▸ EXCERPTED RECORDS
_ _ _

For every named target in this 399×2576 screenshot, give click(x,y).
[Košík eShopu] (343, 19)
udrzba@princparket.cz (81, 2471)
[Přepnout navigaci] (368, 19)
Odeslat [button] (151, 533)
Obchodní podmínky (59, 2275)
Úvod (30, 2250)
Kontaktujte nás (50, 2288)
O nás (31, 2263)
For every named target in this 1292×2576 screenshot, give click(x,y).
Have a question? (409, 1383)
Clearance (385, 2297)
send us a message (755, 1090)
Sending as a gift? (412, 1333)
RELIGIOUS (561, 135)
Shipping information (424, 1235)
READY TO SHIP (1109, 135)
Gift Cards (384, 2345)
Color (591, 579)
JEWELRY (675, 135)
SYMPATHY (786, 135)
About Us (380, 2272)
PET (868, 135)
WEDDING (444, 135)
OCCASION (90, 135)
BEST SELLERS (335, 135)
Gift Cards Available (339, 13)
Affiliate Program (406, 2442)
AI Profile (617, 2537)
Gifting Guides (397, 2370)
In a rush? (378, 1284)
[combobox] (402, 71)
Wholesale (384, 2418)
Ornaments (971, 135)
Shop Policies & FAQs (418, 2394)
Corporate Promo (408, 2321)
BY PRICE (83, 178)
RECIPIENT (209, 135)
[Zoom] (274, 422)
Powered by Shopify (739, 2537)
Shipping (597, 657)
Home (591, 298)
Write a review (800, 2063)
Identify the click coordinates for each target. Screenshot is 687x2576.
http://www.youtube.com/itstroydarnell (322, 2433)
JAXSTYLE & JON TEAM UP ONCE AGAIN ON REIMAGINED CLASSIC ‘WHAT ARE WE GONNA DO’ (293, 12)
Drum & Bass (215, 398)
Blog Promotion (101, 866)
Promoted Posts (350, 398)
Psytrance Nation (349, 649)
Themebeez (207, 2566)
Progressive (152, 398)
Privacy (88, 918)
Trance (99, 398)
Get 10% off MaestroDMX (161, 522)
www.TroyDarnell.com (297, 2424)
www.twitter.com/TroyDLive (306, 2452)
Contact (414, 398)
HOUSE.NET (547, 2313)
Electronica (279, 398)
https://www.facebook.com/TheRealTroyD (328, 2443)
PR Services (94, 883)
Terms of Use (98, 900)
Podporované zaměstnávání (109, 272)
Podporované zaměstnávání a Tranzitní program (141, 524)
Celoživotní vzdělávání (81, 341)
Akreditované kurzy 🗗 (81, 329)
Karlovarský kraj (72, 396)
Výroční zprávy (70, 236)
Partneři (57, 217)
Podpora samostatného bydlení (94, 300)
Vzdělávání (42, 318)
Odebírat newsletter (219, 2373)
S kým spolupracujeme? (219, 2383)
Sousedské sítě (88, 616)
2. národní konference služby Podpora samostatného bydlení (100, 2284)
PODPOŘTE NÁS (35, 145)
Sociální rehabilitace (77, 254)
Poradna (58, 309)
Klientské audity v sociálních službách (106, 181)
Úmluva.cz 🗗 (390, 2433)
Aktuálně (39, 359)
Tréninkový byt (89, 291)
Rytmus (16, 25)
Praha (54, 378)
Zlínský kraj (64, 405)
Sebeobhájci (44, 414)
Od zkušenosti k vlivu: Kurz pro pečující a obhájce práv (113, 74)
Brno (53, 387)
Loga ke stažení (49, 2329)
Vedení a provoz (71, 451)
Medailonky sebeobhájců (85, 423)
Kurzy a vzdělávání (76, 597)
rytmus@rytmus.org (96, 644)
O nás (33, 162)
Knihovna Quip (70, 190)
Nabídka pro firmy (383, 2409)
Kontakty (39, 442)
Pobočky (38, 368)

_ _ _

▸ PROBLEM STATEMENT
Say how many of the lines above include the string "this", and give no other words.

▸ EXERCISE RESULT
2